Years ago, I got lost and drove onto an old country road that looked forlorn and abandoned. It was a cold day and the land was full grey from the exposed limestone that made it poor country for farming. There were three old buzzards sitting in a barren hackberry on my left, and a cabin by the road had a worn-out rebel flag handing from the clothesline near a bunch of trash and old tires. Across the road was a fenced-in field with just one sheep standing there looking abandoned and alone. It was the clearest image I have ever seen of the parable of the lost sheep in which Jesus leaves the ninety-nine in search of the one forsaken.

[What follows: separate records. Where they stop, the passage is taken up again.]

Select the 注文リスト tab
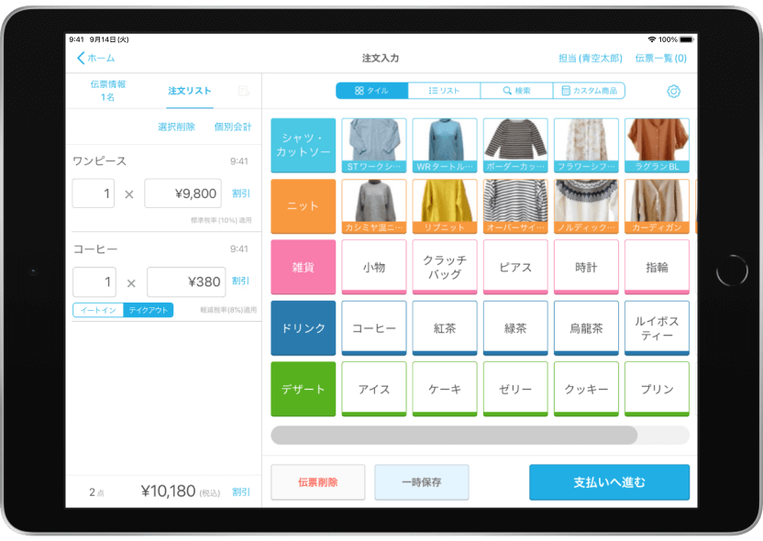 (x=190, y=91)
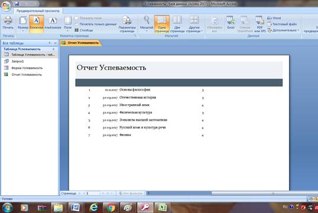This screenshot has height=213, width=318.
Task: Select Альбомная landscape orientation
Action: [x=53, y=24]
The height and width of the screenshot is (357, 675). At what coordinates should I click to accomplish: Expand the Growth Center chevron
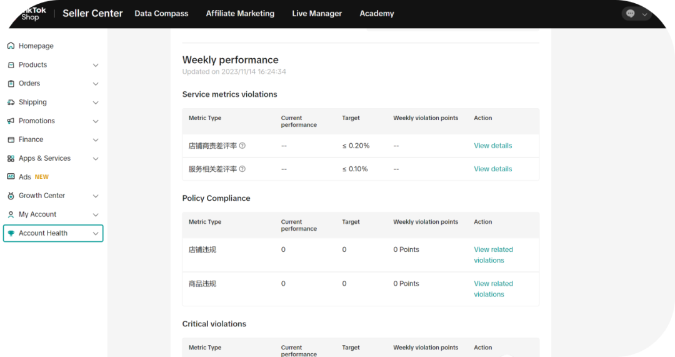click(x=96, y=196)
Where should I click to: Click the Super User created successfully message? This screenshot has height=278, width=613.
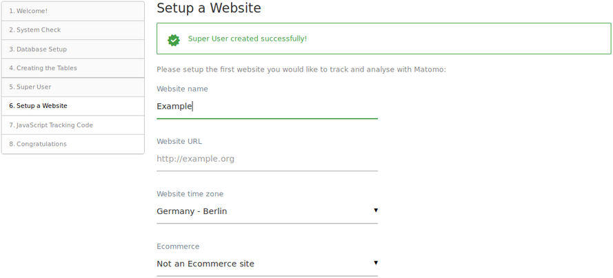248,39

I read the front page of the Nashville paper that described the confession by one student about the brutal rape and sodomy with a foreign object in June of a coed in a Vanderbilt dorm room by four other students and their ensuing attempts at cover up. Six pages later the Tennessean’s "World News" section announced the death penalty just handed down to four young men in India convicted in the rape, sodomizing with a foreign metal object and death of a young woman there in December. The image of the foresaken sheep is about all of the victims of violence that not only carry the universal issues including post traumatic stress, loss of life, permanent physical and mental disabilities but the private and lonely scars unrevealed to a wider world. It is the image that I carry with me when I meet folks when they are broken, or just coming from the streets, or when someone is bearing the news of tragedy. It is the image of all of us lost and wandering in a field of uncertainty. And in that lost sheep I can see the faces of people I have known almost daring someone to offer them a sign of hope.

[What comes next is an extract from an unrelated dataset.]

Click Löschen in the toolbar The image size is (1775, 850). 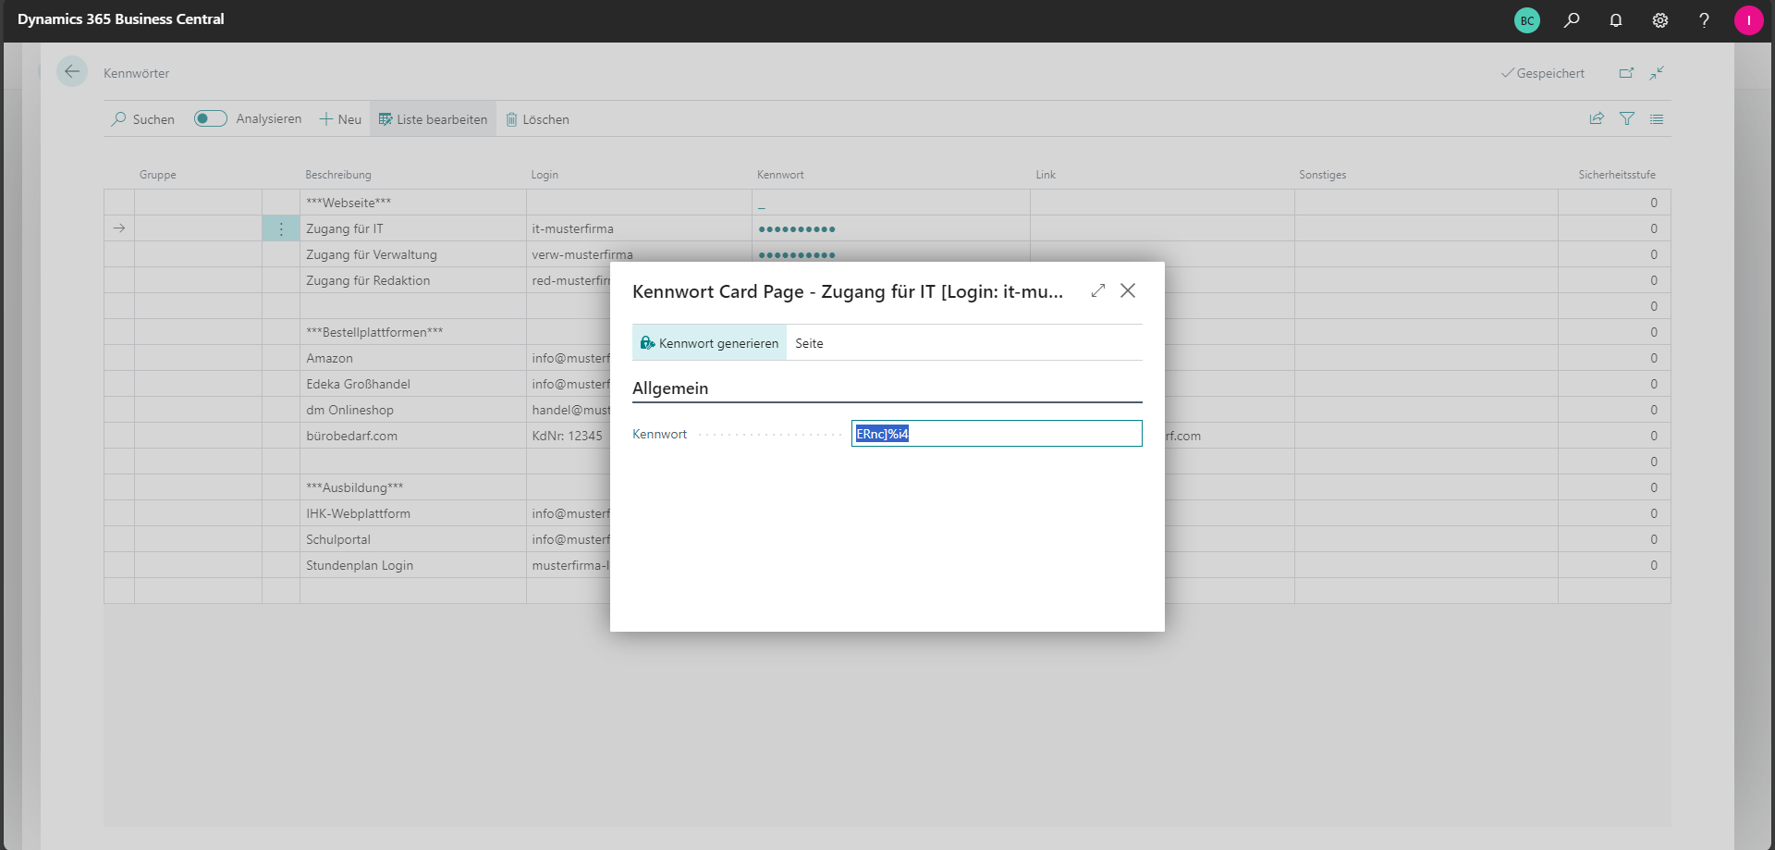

I fear that place and what it stirs up in me of anger and fear. I want to run from it and mourn the part of all of us that knows what it is to be the lost sheep. I want to fight the world that is harsh enough to make us feel like we are standing between buzzards and old useless flags. But the parable of the lost sheep is a parable about compassion, humility, idealism, and ultimately love. Jesus is telling the growing crowd that is following him to Jerusalem where they will find themselves as lost as a lone sheep in winter, that even in the hardest times, they are never abandoned. Into this place love goes with you. Jesus is reminding us that as followers of the way, that those are the very places we are called to go, remembering our own fears, and like love itself, help each other find our way back. This gospel preaches that Love steps into the places we worry that live beyond even its bounds and finds us.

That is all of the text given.